I remember asking a few years ago a well-published Spanish writer –I was going to say ‘professional’ but she actually works as a lecturer– whether she ran a blog of her own. Elia Barceló, that was the author in question, answered she’d rather not write without getting paid (though I see she relented, at least for a while).
I often think of her words. When I wonder whether what I do by writing this blog is professional or personal (both, I think) and when I wonder how much spare time people have, seeing they offer countless reviews online… for free. I keep this blog, to be honest, for reasons of mental hygiene –I’m not enrolled in any gym (I did practice yoga for four years but this seems to be over), yet I have turned out to be quite disciplined when it comes to forcing my neurones to take periodical exercise. Every four days ideally, at least once a week. Um, sounds like something else!!
Writing is always a pleasure but, as happens with any kind of sport, it is also a chore.
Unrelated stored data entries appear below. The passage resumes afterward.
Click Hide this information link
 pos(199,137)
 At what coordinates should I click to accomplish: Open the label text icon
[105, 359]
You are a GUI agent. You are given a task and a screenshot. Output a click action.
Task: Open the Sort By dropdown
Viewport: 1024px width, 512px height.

I recall my Spanish Literature teacher in the last year at secondary school, the wonderful and demanding Sara Freijido, claiming that intellectual work is also physically tiring, something that for me, a blue-collar worker’s daughter, was short of anathema… (imagine for my father!) So, like people who run marathons, I love writing but I have to force myself to do it. In a way the blog also exists to discipline me into curbing down the temptation to procrastinate (I find that I write faster but it still takes me forever to start academic articles). I recommend it…
All this comes from two main nagging ideas. One is my students’ class presentations and comments on fan fiction; the other is my having read a very good review on Amazon.com (of Richard Morgan’s SF novel Altered Carbon). Both ideas share this basic wonder or curiosity: how come people use their spare time for writing and for reviewing… just for the sake of it?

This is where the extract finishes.